I have wondered if with these tests it'll reach a point where online models cheat by generating a line art raster reference then behind the scenes deciding how to vectorize it in the most minimalist way (eg: using strokes and shape elements, etc, rather than naively using path outlines for all forms).

▲

simonw 2 hours ago | parent | next [-]

This Deep Think one was so good that I did get suspicious that maybe it was at least rendering the SVG to an image and then "looking" at the image and tweaking it over a few iterations.

But the reasoning trace doesn't hint at that and looks legit to me: https://gist.github.com/simonw/7e317ebb5cf8e75b2fcec4d0694a8...

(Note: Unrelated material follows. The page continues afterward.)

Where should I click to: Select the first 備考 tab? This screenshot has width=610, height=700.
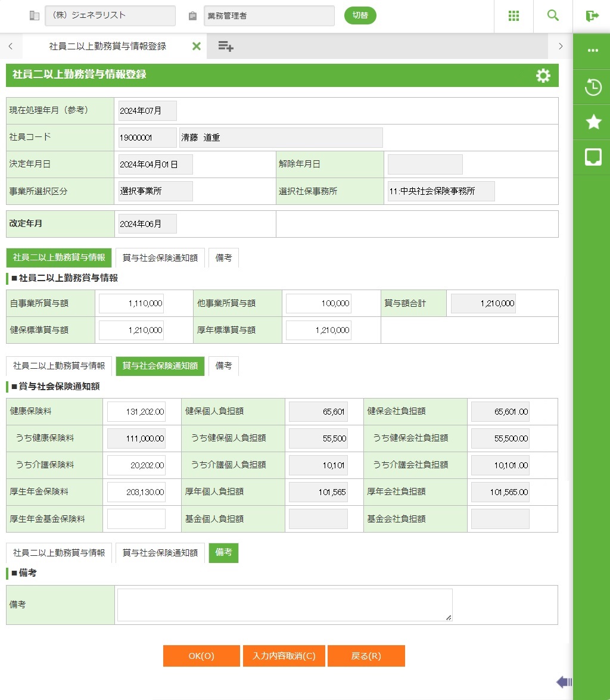[223, 258]
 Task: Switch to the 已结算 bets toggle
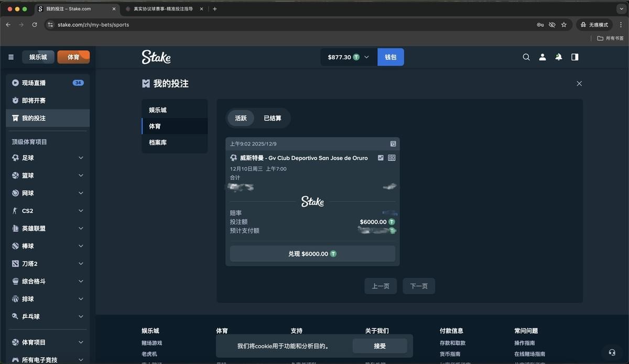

I also asked Deep Think what tools it has access to and it has Python and Bash but no internet access, and as far as I can tell that environment doesn't have any libraries or tools installed that can render an SVG to an image format that it could view.

▲

taberiand 4 hours ago | parent | prev [-]

Is that cheating, or is that just working smarter not harder?

	▲	Springtime 4 hours ago \| parent [-]
		The interesting aspect of the ongoing tests I feel is seeing how models can plan out an image directly using SVG primatives solely through reasoning (code-to-code). If they have a reference then it's a different type of challenge (optimizing for a trace).